ACTION ITEM: Your output consists solely of the lines from the one that contains "The height and" to the end of the material, each reproduced exactly; pictures do not belong in it.
── DATA TO EXAMINE ──
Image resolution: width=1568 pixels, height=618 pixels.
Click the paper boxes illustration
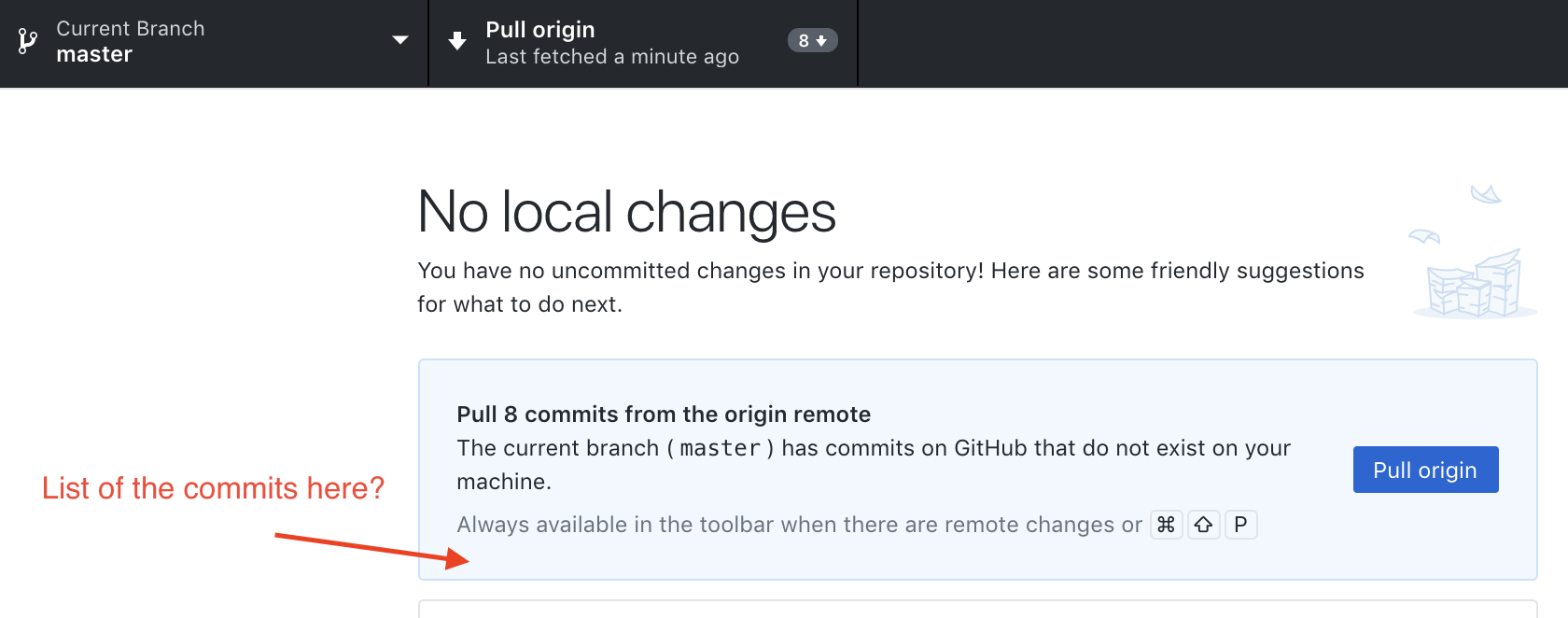1475,285
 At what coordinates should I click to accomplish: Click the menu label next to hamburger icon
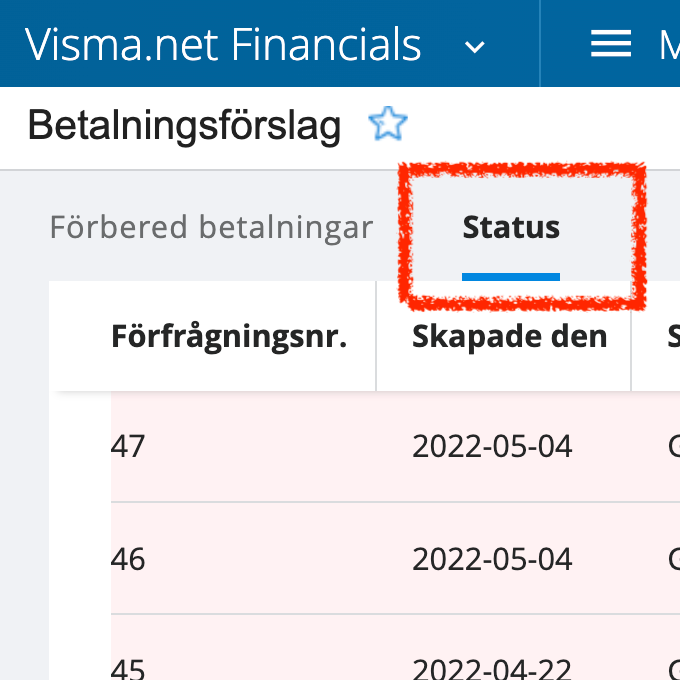coord(668,45)
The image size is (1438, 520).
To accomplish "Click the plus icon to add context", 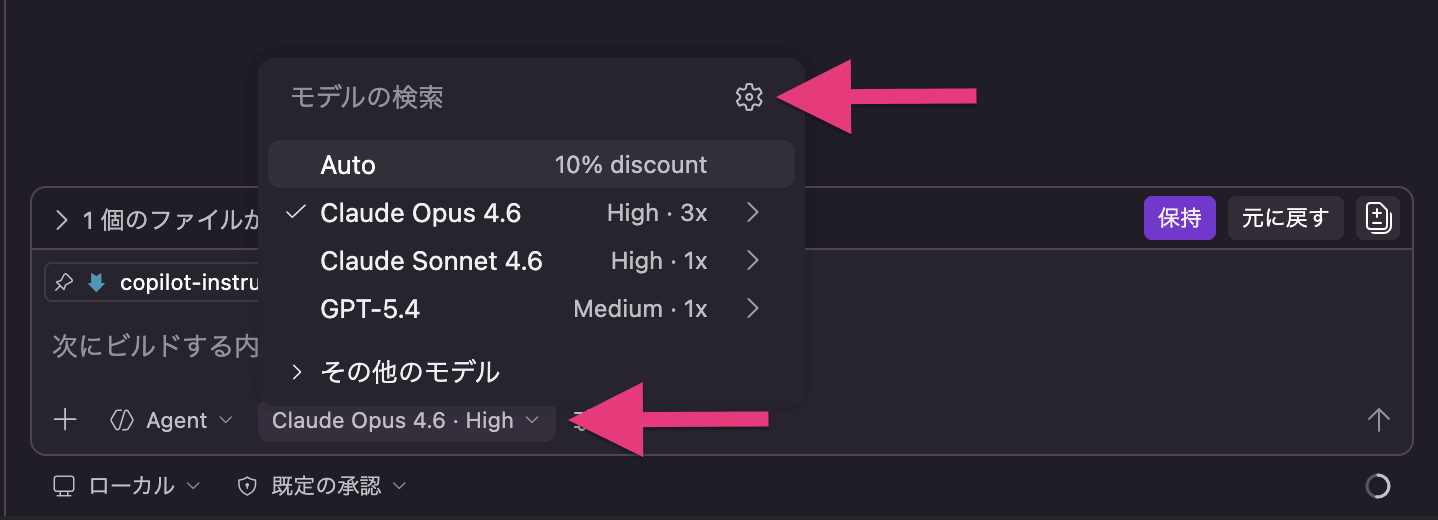I will (65, 420).
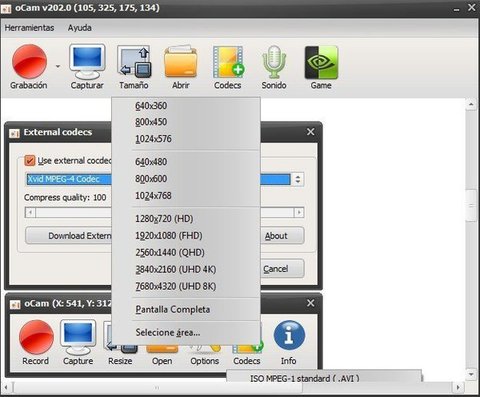Open Sonido microphone settings
480x397 pixels.
(274, 62)
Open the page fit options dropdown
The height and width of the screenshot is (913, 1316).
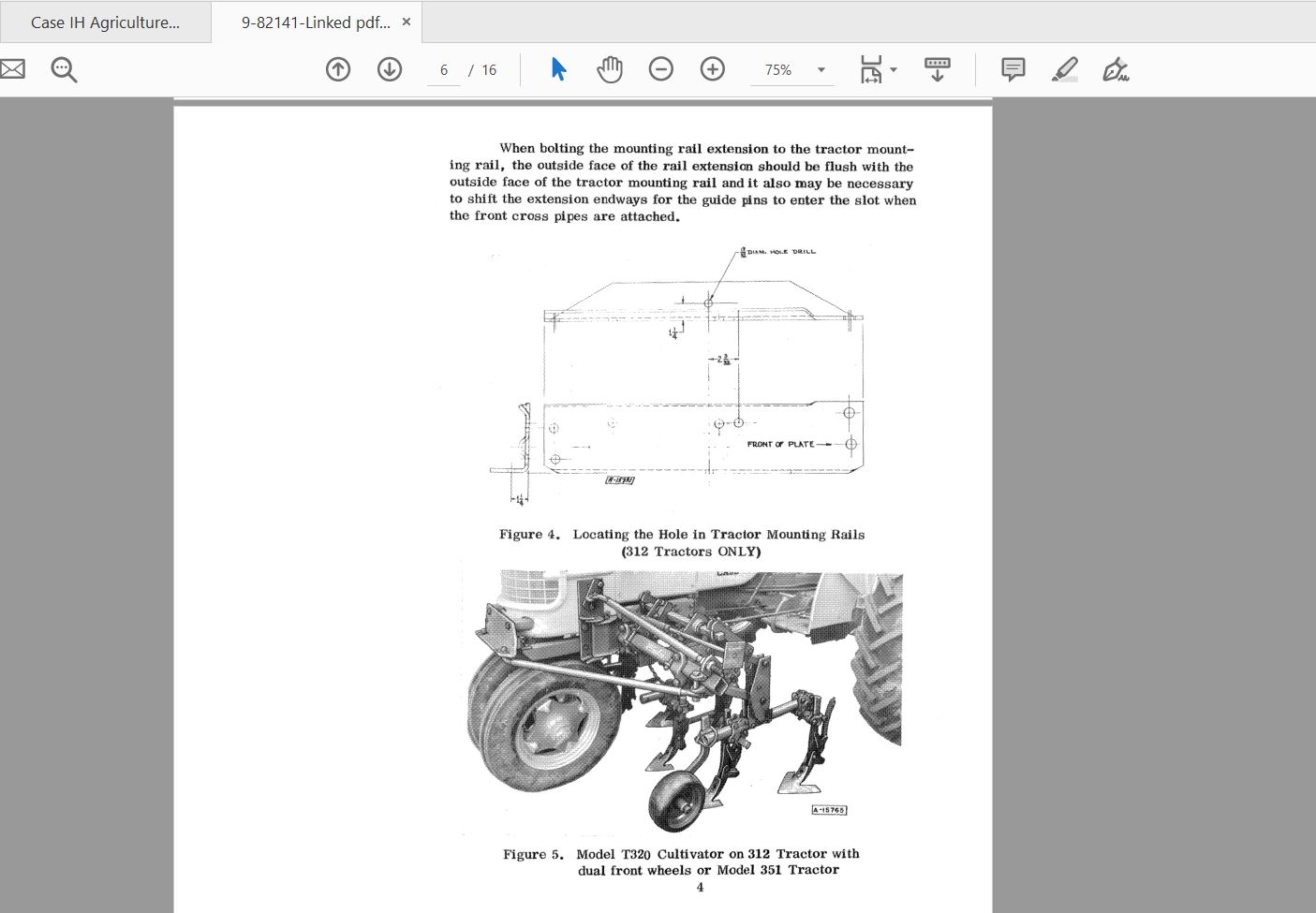pos(893,68)
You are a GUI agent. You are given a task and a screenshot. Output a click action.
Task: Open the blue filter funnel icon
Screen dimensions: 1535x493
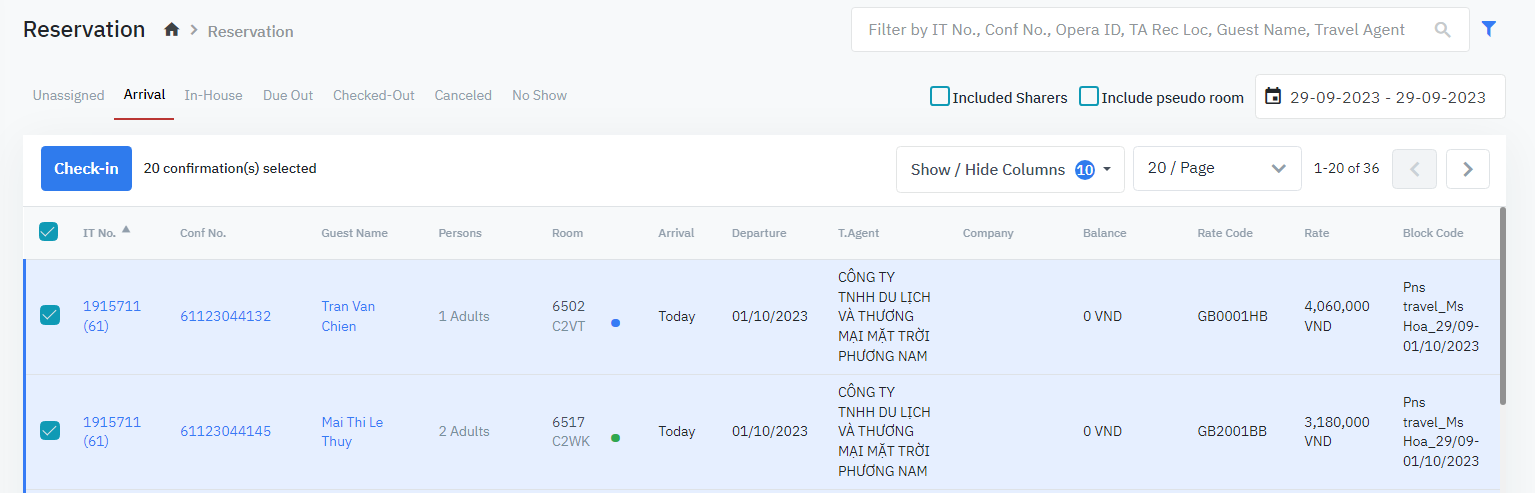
───
ANSWER AREA:
The height and width of the screenshot is (913, 1316).
pos(893,68)
You are a GUI agent. You are given a task and a screenshot. Output a click action.
Task: Open the blue filter funnel icon
Screen dimensions: 1535x493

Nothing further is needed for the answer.